TASK DIRECTIONS:
Please retype the entries below, from the line containing "Task: Select 1.8V in the LDOAUX1 list" through the end of the entries, without changing anything, and leave the pictures out of your answer.

SUPPLIED MATERIAL:

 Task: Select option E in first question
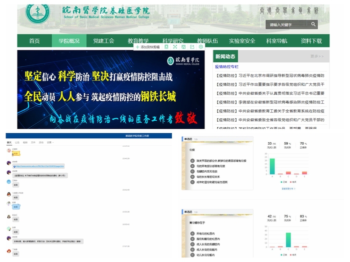[193, 182]
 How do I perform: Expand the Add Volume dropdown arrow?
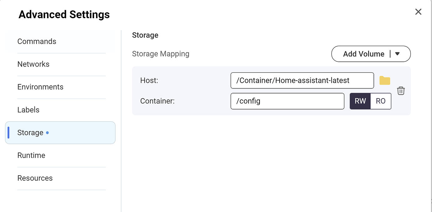click(x=398, y=54)
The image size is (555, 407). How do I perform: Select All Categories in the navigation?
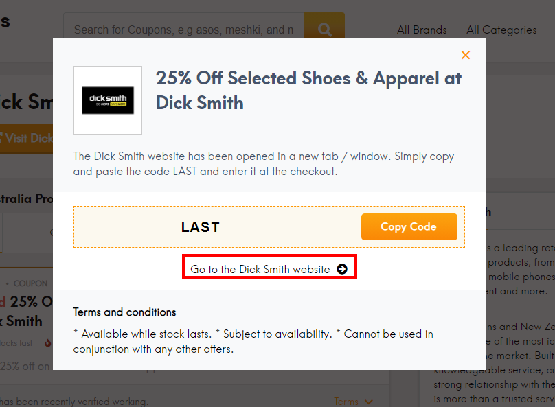(501, 30)
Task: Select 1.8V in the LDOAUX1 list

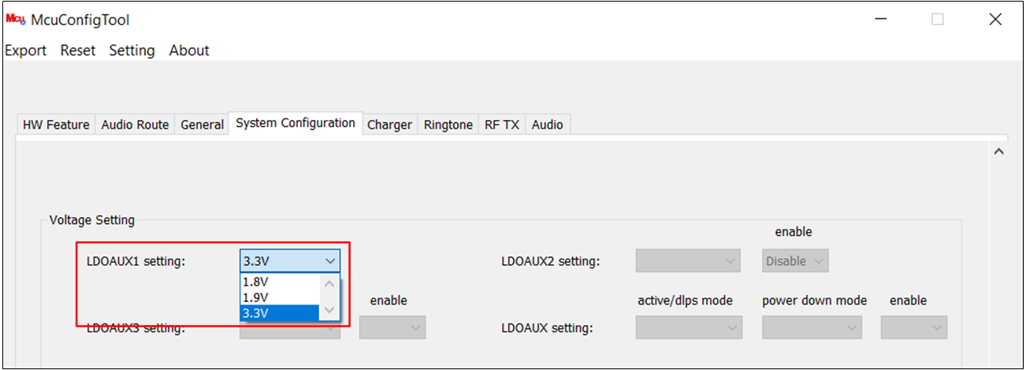Action: click(280, 282)
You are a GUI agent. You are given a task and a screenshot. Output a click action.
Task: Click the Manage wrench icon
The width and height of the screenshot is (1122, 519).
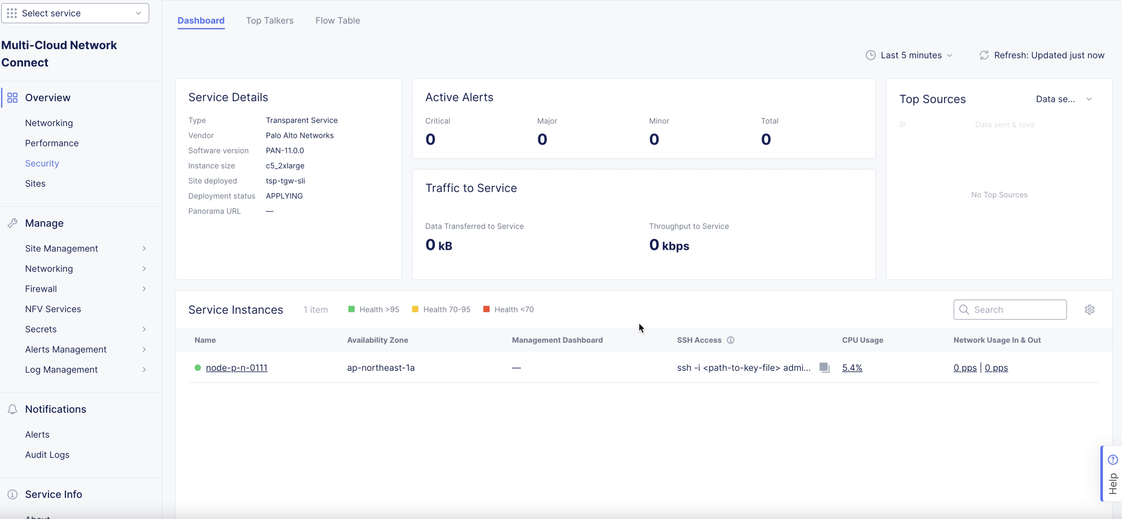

TASK ANSWER:
Task: Select 1.8V in the LDOAUX1 list

Action: click(280, 282)
You are a GUI agent. You are given a task and a screenshot. Output a click action.
Task: Click the Manage wrench icon
The width and height of the screenshot is (1122, 519).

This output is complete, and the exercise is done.